## Text section
[Start of section]

Historically, Tsitsernavank Monastery is located in Aghahechk, one of the 12 cantons of the historical Armenian province and principality of Syunik. By the 15th century Aghahechk had split into two districts: the northern half was called Khozhoraberd; the southern half, containing Tsitsernavank, was called Kashatagh.

The basilica of Tsitsernavank was believed to contain relics of St. George the Dragon-Slayer. In the past, the monastery belonged to the Tatev diocese and is mentioned as a notable religious centre by the 13th-century historian Stepanos Orbelian and Bishop Tovma Vanandetsi (1655).

In 1613, the monastery's fortified wall was repaired and its arched gateway was constructed. The building inscription in Armenian recording this act disappeared between 1989 and 1992, during the First Nagorno-Karabakh War. The church and its belltower were renovated in 1779. The building inscription in Armenian recording this renovation disappeared in 1967.

[End of section]

## Record set
[Start of section]

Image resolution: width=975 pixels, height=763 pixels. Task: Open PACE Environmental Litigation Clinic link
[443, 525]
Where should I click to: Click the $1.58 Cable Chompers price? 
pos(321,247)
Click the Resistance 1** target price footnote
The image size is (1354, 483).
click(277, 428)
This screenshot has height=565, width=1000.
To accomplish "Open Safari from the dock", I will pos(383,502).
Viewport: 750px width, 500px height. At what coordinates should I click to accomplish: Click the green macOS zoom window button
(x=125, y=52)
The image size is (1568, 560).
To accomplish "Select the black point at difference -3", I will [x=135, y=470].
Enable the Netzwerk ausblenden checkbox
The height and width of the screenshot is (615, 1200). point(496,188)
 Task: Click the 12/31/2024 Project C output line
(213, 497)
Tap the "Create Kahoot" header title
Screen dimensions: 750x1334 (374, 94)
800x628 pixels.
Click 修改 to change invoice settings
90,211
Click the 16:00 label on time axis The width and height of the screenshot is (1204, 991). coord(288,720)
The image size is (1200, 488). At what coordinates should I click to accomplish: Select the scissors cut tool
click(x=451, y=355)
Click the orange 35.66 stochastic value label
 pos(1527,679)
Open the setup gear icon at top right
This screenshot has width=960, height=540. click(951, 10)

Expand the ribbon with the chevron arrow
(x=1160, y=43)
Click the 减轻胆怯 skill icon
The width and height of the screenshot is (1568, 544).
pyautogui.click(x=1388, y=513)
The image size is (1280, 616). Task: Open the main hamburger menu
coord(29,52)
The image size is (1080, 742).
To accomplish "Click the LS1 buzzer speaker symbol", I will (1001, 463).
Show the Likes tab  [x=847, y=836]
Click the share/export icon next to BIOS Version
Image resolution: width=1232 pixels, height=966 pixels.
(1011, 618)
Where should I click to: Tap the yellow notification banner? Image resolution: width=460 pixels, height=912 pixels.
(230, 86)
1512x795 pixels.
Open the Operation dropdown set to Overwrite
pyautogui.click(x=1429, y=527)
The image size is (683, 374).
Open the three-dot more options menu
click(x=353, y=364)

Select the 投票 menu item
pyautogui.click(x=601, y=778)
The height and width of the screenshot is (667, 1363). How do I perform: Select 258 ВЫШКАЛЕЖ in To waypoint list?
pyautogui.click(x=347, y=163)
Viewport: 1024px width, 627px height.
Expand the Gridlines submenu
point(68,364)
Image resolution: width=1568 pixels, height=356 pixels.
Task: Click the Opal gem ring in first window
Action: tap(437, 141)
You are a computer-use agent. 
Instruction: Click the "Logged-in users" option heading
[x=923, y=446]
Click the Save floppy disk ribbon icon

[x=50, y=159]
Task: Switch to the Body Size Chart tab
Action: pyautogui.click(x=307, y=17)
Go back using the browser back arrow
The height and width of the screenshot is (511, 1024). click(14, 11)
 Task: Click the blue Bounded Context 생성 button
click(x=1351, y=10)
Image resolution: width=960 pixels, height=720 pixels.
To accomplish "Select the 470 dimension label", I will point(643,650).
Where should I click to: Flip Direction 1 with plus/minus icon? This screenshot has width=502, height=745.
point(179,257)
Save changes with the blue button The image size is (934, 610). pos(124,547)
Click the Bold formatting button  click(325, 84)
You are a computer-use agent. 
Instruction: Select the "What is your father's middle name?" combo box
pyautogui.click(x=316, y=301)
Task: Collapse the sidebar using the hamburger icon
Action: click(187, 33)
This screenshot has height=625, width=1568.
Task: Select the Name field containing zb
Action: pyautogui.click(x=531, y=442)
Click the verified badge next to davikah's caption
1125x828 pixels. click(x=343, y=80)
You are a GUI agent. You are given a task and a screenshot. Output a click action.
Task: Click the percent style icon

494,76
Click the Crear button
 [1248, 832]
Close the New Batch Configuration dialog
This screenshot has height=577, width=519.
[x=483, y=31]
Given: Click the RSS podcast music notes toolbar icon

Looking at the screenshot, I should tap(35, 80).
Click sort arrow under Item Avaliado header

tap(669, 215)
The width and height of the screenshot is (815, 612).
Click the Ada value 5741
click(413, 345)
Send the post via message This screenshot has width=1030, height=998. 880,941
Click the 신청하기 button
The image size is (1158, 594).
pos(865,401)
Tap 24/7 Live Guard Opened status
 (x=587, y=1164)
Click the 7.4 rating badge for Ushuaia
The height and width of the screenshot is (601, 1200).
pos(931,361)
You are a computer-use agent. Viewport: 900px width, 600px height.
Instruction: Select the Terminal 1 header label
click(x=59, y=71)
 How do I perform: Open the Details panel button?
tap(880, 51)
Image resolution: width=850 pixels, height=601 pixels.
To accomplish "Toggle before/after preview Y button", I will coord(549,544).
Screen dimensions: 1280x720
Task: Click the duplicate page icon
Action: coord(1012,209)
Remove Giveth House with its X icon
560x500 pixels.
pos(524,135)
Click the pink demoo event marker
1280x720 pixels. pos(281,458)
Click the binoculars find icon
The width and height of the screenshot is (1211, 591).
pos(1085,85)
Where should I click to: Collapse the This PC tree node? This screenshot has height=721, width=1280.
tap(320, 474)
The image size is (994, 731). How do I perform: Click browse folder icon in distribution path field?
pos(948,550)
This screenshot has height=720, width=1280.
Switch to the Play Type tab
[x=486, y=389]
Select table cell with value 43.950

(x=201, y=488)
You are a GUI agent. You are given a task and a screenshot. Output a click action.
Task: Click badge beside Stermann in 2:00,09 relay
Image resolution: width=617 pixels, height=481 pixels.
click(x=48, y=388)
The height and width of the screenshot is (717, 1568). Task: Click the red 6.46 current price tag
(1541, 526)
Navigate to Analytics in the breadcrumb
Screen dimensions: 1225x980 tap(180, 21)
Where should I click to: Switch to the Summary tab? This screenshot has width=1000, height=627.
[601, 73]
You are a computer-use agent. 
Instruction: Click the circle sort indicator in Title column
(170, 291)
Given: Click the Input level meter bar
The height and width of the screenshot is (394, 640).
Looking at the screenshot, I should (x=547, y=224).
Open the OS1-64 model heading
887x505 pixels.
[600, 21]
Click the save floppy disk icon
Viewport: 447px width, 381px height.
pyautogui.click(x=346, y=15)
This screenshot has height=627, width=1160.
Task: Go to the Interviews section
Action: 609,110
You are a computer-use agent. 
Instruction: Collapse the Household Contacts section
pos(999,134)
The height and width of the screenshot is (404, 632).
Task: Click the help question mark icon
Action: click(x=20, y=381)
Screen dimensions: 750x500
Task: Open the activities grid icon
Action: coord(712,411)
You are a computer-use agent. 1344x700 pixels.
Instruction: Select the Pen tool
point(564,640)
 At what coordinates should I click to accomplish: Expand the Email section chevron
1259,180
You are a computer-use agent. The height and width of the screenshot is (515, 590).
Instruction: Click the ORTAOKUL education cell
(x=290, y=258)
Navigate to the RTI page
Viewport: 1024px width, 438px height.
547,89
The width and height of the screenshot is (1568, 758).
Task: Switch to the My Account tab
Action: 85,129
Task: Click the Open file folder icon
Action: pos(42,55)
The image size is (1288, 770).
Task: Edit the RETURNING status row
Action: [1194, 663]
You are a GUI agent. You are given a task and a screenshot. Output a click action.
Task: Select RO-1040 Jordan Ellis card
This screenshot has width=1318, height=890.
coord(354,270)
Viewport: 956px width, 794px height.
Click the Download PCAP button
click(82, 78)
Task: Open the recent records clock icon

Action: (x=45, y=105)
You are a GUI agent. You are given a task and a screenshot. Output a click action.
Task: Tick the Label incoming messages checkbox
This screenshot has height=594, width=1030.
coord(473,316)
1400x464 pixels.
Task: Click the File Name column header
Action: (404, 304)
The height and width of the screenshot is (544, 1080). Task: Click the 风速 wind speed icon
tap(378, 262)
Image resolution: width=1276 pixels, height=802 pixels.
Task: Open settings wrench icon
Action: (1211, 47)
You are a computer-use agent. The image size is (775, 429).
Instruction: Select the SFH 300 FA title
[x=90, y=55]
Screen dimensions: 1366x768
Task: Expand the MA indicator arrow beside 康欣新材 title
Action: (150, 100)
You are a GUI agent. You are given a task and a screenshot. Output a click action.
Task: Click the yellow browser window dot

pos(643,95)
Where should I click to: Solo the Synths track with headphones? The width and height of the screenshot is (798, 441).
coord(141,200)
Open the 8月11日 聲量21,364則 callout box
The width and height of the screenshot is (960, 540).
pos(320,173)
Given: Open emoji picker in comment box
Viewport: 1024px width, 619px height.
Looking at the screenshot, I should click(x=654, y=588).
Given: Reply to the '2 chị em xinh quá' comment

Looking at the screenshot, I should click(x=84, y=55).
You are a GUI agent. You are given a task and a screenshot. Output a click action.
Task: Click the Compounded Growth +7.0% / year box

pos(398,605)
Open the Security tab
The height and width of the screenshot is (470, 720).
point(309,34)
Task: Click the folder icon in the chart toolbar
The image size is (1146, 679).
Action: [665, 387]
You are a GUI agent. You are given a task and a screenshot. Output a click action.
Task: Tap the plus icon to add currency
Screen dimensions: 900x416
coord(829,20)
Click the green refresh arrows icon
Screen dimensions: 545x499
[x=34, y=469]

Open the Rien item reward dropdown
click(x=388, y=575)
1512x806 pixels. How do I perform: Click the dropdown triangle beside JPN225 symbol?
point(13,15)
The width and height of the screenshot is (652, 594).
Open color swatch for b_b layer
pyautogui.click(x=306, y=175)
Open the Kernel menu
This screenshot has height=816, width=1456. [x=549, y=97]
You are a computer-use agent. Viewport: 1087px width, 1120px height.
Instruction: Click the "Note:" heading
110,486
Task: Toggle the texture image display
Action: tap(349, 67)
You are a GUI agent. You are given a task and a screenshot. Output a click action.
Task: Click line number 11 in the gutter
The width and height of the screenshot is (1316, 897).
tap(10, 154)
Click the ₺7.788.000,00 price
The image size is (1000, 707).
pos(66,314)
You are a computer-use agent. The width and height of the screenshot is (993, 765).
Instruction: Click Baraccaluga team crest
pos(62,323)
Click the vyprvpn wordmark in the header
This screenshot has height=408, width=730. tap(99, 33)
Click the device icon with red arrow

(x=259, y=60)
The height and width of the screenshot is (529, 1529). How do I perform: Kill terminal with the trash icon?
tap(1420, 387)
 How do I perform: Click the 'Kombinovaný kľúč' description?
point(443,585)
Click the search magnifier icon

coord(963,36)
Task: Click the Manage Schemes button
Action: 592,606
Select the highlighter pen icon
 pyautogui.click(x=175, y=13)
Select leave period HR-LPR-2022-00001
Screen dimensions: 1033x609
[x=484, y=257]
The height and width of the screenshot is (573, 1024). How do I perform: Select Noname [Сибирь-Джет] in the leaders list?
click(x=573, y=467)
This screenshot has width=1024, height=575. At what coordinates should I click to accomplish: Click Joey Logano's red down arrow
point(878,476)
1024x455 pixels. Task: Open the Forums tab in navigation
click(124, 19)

[End of section]

## Work order
Continue the history of Tsitsernavank Monastery from its last sentence.

## Answer for the task
In the 19th century, it served as the parish church for the adjoining peasant settlement of Zeyva and was called St. Stephanos. Zeyva's Armenian inhabitants fled during 1905 Armenian-Tatar war, never to return. During the Soviet period, the village was renamed Gusulu and the church was unused but preserved as a historical monument. Tsitsernavank's church of St. George (St. Gevorg) was reconsecrated in October 2001, after a heavy restoration in 1999-2000 paid for by Armenian diaspora funds, and is a venue for annual festivals honouring St. George.

The church and the Lachin District were returned to Azerbaijan on 1 December 2020 as part of the 2020 Nagorno-Karabakh ceasefire agreement.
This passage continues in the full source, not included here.